CESTAT New Delhi Rules Against Retroactive Exemption for Vardhman Textiles 

March 27, 2026 : The New Delhi Principal Bench of the Customs, Excise and Service Tax Appellate Tribunal has held that exemption under Notification No. 21/2022-Cus granting nil customs duty on cotton imports cannot be extended to Bills of Entry filed prior to the notification coming into force. The Tribunal dismissed the appeal filed by M/s Vardhman Textiles Ltd. and affirmed the order of the Commissioner (Appeals) rejecting the request for reassessment and substitution of Bills of Entry. The appellant had filed five self-assessed Bills of Entry between April 5, 2022, and April 13, 2022, for the clearance of imported “Raw Cotton” classified under Chapter Heading 5201 0020, claiming exemption under Notification No. 18/2015 against valid advance authorisation licenses. On April 13, 2022, the same day the last of the impugned Bills of Entry were filed, a new Notification No. 21/2022-Cus was issued, exempting Basic Customs Duty and Additional Duty of Customs on the import of cotton with effect from April 14, 2022. The appellant subsequently sought reassessment of two Bills of Entry and cancellation or substitution of the remaining three to avail the benefit of the new “nil” rate, but the request was rejected by the Deputy Commissioner and later by the Commissioner (Appeals).
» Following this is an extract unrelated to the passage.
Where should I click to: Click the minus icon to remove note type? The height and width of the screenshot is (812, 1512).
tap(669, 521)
Before the Tribunal, the appellant argued that the goods remain imported goods subject to the prevailing rate of duty until an out-of-charge order under Section 47 is issued. They contended that since the out-of-charge orders were issued after April 22, 2022 well after the new notification took effect the exemption should apply. The appellant further argued that the taxable event occurs when goods cross the customs barrier and that an assessee has the option to choose a more beneficial exemption. Conversely, the Revenue contended that the relevant date for determination of duty under Section 15(1)(a) is the date of filing the Bill of Entry. Because Notification No. 21/2022 was not in existence when the Bills of Entry were filed, the Revenue maintained that the benefit could not be extended to the appellant.
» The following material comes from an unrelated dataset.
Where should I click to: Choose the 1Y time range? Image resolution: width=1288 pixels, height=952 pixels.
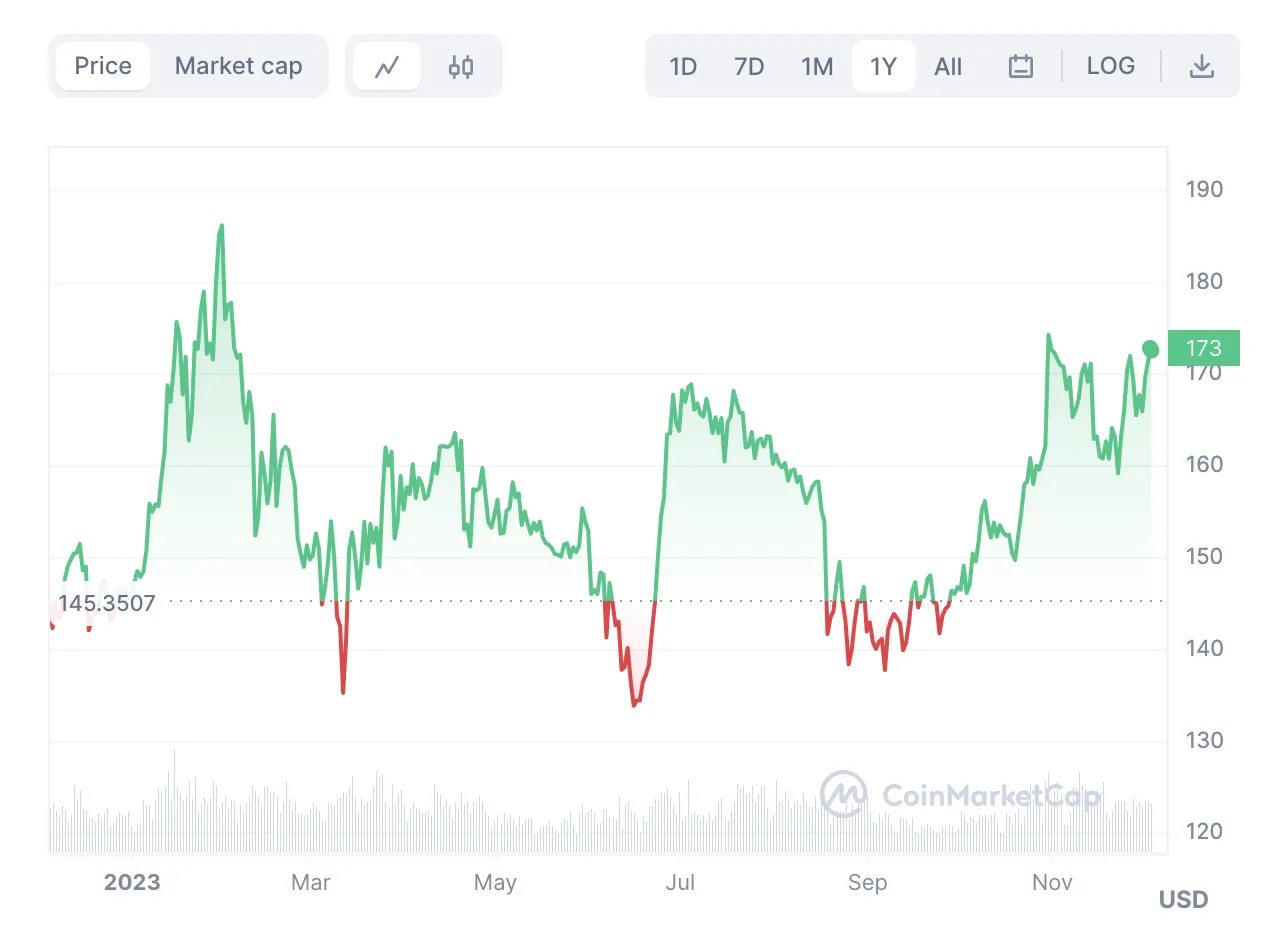pyautogui.click(x=883, y=67)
The Tribunal, comprising Binu Tamta (Member Judicial) and Hemambika R. Priya (Member Technical), noted that the five Bills of Entry were filed and assessed prior to the notification’s effective date. The Bench observed that the relevant date for determining the rate of duty is the date of filing the Bill of Entry as per Section 15(1)(a), and since the notification was non-existent at that time, no benefit could be claimed. Regarding the request for substitution from home consumption to warehousing under Section 46(5), the Tribunal noted that the provision grants the proper officer discretion, indicated by the word “may,” and requires satisfaction that the interests of revenue are not prejudiced. The Tribunal found that the sole intention of the appellant was to avail an exemption that did not exist at the time of filing, which was a valid cause for the Revenue to reject the substitution. Finally, the Tribunal rejected the plea to choose a more beneficial exemption, stating such an option only applies to notifications in existence on the date of filing. As the Bills of Entry were filed after the “entry inwards” of the vessels, the proviso to Section 15 regarding advance filings did not apply.

Case Reference : M/s Vardhman Textiles Ltd. v. Commissioner of Customs Case No: Customs Appeal No. 55845 of 2023 Coram: Binu Tamta (Member Judicial) and Hemambika R. Priya (Member Technical)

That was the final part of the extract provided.